SPRINGFIELD, Ill. – Illinoisans can now comment on the Trump administration's proposal to replace the Clean Power Plan, an Obama-era rule aimed at drastically cutting carbon emissions from coal-power plants.

The Affordable Clean Energy Rule, or ACE calls for states to develop their own reduction goals and submit their plans within three years to the Environmental Protection Agency. President and Executive director for the Environmental Law and Policy Center Howard Learner says the new proposal nixes the Clean Power Plan's state-specific goals for reducing greenhouse-gas emissions.

"Illinois has been aggressively accelerating clean energy development and what that's lead to is with a surplus of power,” says Learner. “A number of the older coal plants have shut down and as a result Illinois is very close to meeting its 2020 coal of reducing carbon pollution."
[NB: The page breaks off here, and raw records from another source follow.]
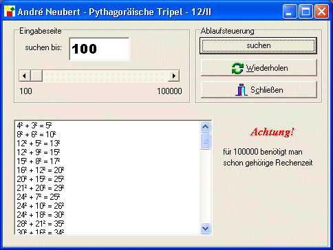This screenshot has width=333, height=250.
Task: Maximize the Pythagoräische Tripel window
Action: click(305, 12)
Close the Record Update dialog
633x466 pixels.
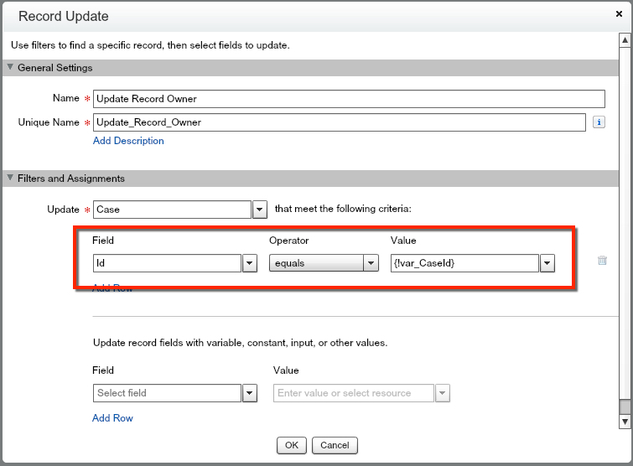[x=618, y=14]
Illinois still ranks in the top five states for coal production.

The 2015 Clean Power Plan was put on hold by the U.S. Supreme Court and has not yet taken effect. And yesterday, Illinois joined 16 other states in asking a U.S. Appeals Court to rule on the current legal challenges to the Clean Power Plan.
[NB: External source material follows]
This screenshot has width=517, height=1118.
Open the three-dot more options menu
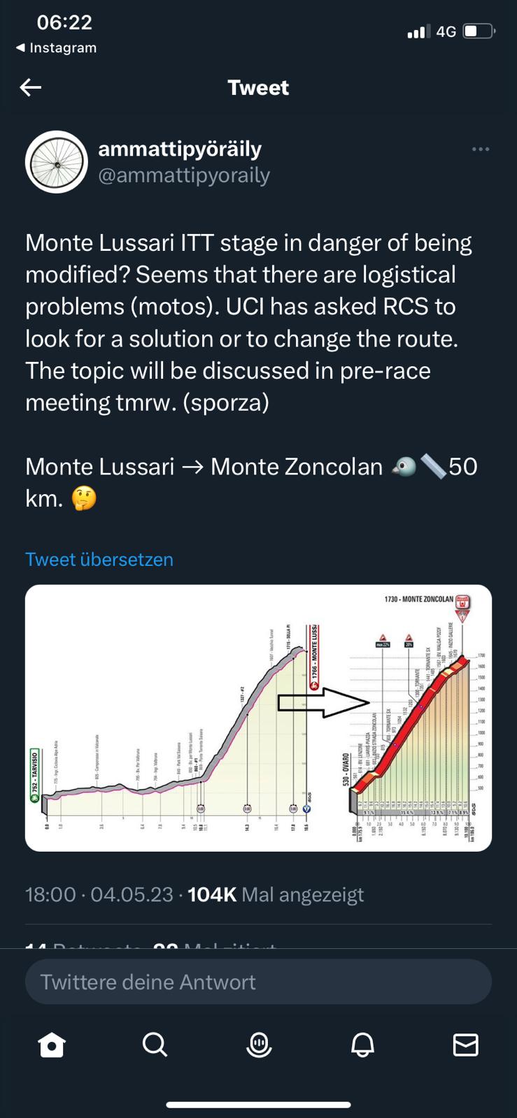coord(481,150)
Learner says the Affordable Clean Energy Rule would delay implementing meaningful air-quality improvements in a number of ways, including changing the way an older coal plant's remaining life is factored into how it should be handled.

"What it does is tell companies like Vistra, which owns old highly pollution coal plants in central and southern Illinois, that when it comes to carbon pollution reduction the federal government is no longer truly minding the store and is willing to accept states not moving forward in any serious ways,” says Learner.

Janet McCabe, senior law fellow with the center, helped develop Clean Power Plan standards during her time at the EPA under President Barack Obama. She contends it is crucial that the public weighs in during the rule-making process.

"When I was at EPA, every single rule I worked on got better between proposal and final because of comments that we got,” says McCabe. “And those are important expressions from taxpayers in this country about what they feel their government should do to protect them or to stay out of the way."

Public comments on ACE will be accepted through October 30th.